MATERIALS PROVIDED —
+===+

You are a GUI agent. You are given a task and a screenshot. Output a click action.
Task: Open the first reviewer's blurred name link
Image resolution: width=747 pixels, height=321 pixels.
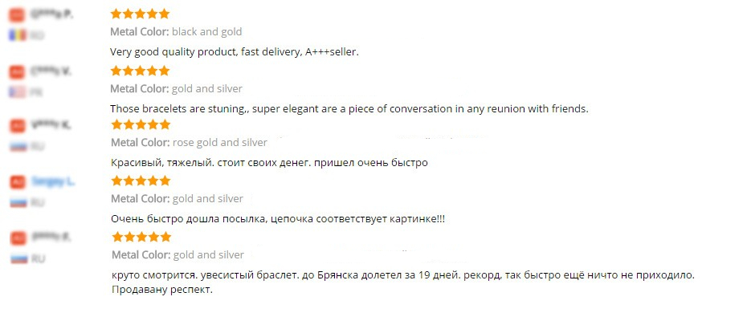click(x=51, y=15)
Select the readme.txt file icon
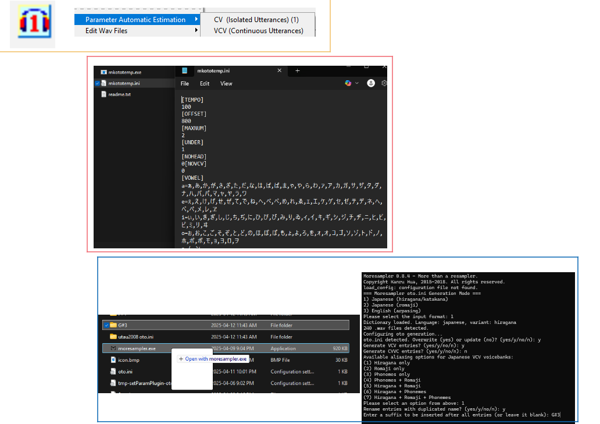This screenshot has height=424, width=600. [x=103, y=94]

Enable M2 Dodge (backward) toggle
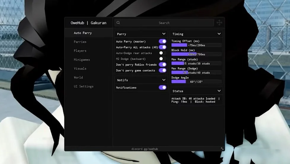tap(162, 59)
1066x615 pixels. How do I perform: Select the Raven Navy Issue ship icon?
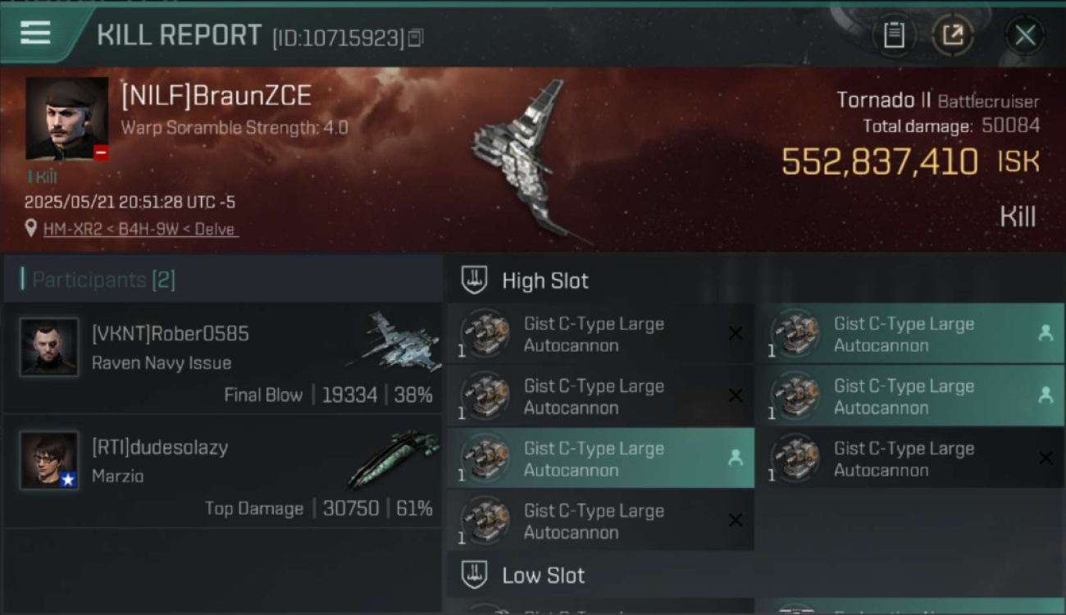(393, 340)
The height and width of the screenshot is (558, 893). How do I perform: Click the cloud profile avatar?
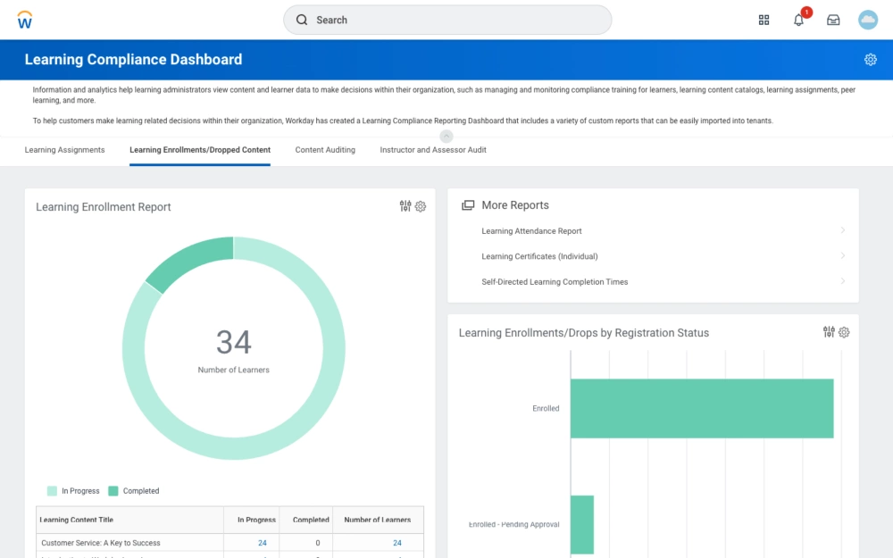(x=867, y=20)
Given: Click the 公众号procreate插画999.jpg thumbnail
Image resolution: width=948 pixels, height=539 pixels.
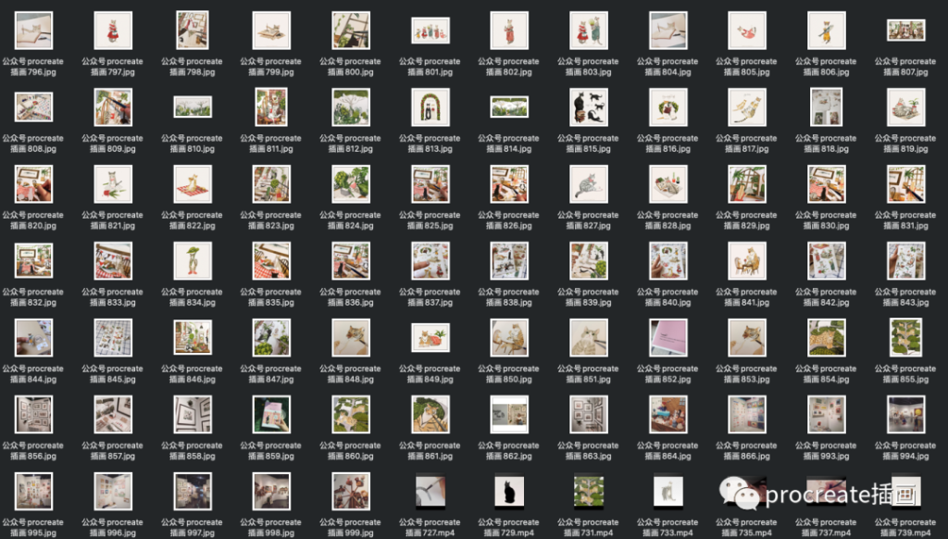Looking at the screenshot, I should click(351, 491).
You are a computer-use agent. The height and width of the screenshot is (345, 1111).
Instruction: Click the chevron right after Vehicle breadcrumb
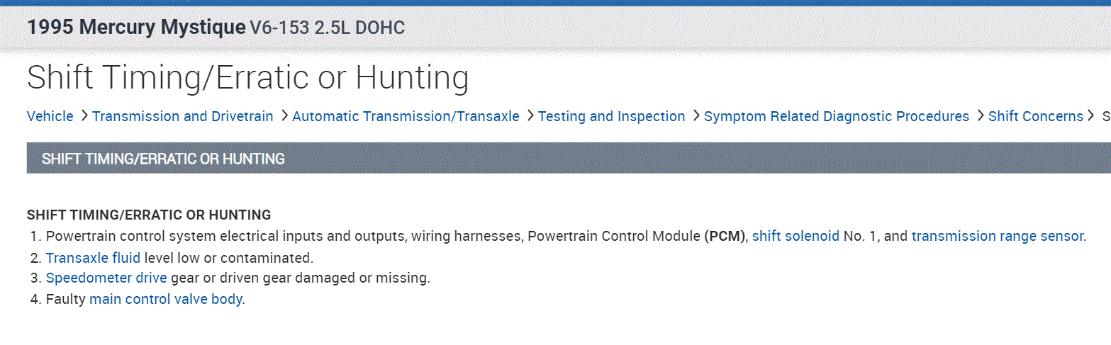(84, 116)
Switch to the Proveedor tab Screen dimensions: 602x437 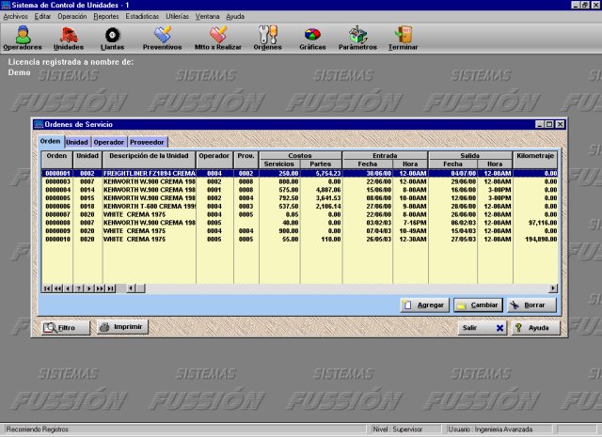148,142
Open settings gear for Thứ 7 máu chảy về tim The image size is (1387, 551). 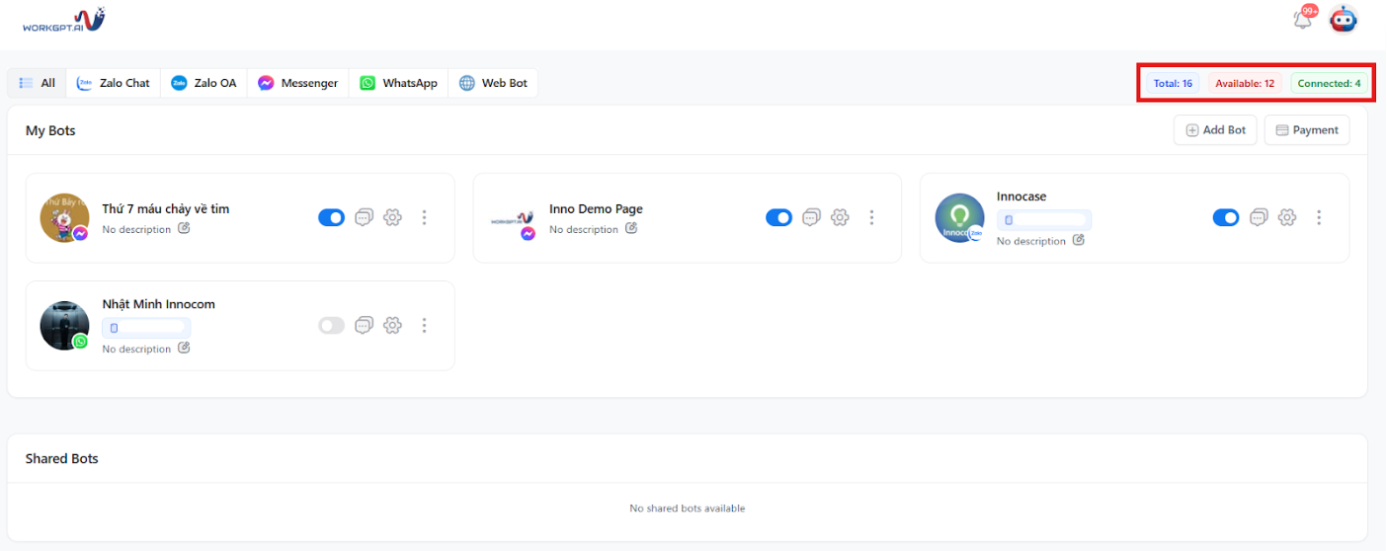[392, 217]
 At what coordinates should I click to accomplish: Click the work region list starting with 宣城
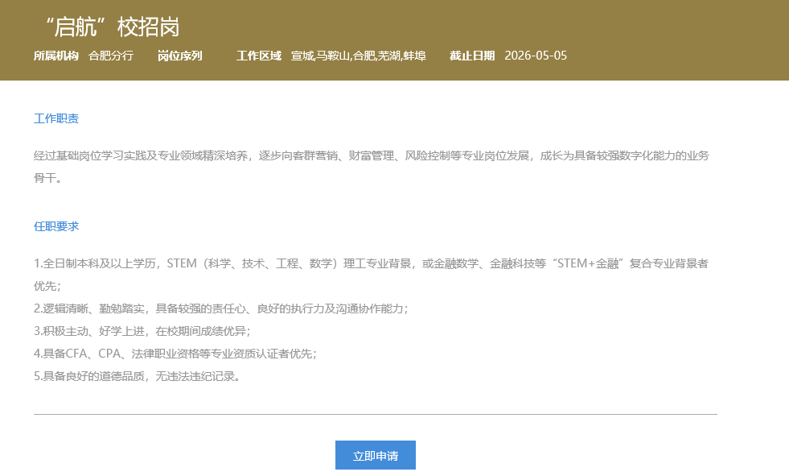pyautogui.click(x=358, y=56)
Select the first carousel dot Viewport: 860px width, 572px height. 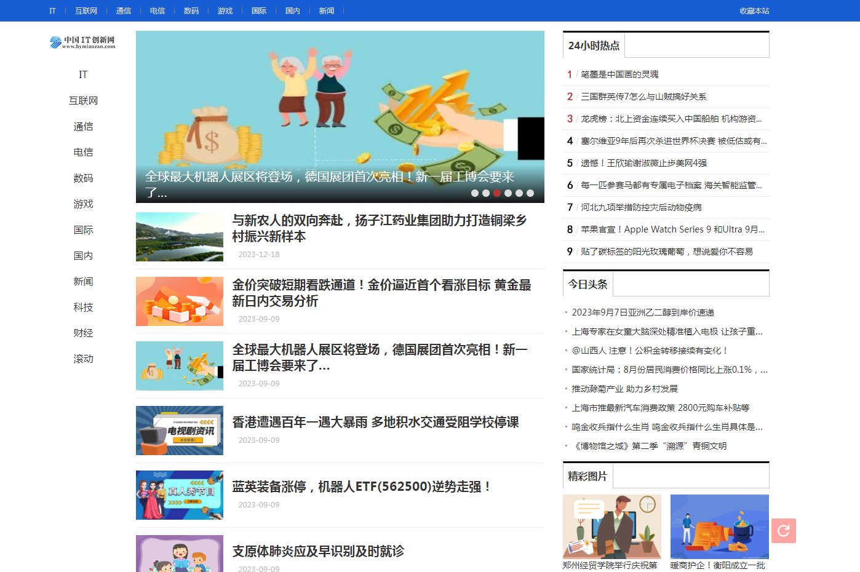pos(475,193)
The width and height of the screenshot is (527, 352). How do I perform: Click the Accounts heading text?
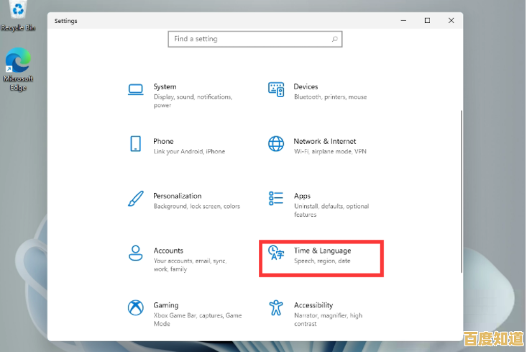(x=168, y=251)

+===+

TASK DIRECTIONS —
Report all lines in the listing above that contain the word "agent".

FINISHED EXERCISE —
You are a GUI agent. You are given a task and a screenshot. Output a click action.
You are a computer-use agent. The height and width of the screenshot is (345, 1111).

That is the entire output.